14. The apparatus of claim 10, the human presence module operative to generate a presence action sequence having one or more defined instructions for the human operator to physically manipulate the electronic device.

15. The apparatus of claim 10, the human presence module operative to read the sensor data from an isolated memory region, set the human presence response to a first value to indicate the human operator is present at the electronic device when changes in one or more physical characteristics of the electronic device represented by the sensor data matches a presence action sequence, and a second value to indicate the human operator is not present at the electronic device when changes in one or more physical characteristics of the electronic device represented by the sensor data do not match a presence action sequence.

16. The apparatus of claim 10, the human presence module operative to instruct a sensor module to move the sensor data from an isolated memory region to a shared memory region for a processor.

17. The apparatus of claim 10, comprising a communications module communicatively coupled to the security controller, the human presence module operative to receive the request from a remote application using the communications module, and send the human presence response to the remote the remote application using the communications module.

18. The apparatus of claim 10, comprising a processor having multiple processor cores and a liquid crystal display.

19. An article comprising a storage medium containing instructions that when executed enable a system to:

receive a request to verify a presence of a human operator;

determine whether the human operator is present at an electronic device based on sensor data received from one or more physical sensors for the electronic device, the sensor data representing changes in one or more physical characteristics of the electronic device;

generate a human presence response indicating whether the human operator is present or not present at the electronic device based on the sensor data; and

send the human presence response to a processor or application.

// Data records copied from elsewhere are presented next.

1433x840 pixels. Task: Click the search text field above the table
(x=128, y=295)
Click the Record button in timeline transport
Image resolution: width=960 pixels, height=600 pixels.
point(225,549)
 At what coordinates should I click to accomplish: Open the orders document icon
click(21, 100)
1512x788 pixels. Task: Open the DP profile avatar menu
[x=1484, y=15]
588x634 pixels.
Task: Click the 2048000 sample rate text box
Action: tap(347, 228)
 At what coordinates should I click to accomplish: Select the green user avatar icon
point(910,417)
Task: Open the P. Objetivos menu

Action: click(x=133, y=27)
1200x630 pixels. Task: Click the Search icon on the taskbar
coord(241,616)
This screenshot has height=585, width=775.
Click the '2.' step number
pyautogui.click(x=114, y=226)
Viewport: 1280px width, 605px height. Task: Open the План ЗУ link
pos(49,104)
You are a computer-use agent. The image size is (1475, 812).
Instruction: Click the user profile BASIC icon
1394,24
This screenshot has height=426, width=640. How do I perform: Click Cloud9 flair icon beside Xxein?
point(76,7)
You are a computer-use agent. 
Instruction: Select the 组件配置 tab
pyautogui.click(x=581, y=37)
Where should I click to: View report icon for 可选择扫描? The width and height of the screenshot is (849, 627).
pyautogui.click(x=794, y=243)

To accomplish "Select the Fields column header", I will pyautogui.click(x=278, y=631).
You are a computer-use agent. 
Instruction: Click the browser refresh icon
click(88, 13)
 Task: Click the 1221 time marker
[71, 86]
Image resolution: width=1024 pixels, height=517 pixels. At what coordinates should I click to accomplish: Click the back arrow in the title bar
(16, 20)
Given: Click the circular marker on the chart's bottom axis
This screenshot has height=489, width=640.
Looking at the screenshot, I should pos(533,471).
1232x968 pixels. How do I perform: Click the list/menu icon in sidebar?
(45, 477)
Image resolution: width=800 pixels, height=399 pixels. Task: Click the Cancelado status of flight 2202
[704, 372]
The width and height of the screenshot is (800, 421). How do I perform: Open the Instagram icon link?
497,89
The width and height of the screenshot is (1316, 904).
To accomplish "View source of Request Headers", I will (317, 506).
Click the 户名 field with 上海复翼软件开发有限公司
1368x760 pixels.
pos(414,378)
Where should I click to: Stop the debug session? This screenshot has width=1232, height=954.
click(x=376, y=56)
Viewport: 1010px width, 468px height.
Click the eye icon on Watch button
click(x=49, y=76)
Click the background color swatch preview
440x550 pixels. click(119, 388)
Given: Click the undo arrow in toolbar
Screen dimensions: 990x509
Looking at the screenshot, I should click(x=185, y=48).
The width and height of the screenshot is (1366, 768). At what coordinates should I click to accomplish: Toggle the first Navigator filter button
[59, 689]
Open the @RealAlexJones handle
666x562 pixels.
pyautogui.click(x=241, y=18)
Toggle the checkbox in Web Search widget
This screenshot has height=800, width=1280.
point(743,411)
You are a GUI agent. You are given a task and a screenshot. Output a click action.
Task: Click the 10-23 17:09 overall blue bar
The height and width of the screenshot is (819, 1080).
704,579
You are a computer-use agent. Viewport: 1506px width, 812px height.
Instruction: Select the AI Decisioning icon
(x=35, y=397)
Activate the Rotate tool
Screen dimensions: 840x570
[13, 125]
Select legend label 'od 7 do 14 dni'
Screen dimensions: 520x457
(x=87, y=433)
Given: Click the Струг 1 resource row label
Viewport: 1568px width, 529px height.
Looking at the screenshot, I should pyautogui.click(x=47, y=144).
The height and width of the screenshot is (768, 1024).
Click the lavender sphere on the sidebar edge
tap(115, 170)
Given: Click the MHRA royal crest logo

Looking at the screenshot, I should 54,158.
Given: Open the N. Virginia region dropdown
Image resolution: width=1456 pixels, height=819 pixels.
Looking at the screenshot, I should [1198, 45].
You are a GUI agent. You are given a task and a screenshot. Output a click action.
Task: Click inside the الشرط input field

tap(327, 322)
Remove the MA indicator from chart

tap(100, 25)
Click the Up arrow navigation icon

20. The article of claim 19, further comprising instructions that when executed enable the system to read the sensor data from an isolated memory region, set the human presence response to a first value to indicate the human operator is present at the electronic device when changes in one or more physical characteristics of the electronic device represented by the sensor data matches a presence action sequence, and set the human presence response to a second value to indicate the human operator is not present at the electronic device when changes in one or more physical characteristics of the electronic device represented by the sensor data do not match a presence action sequence.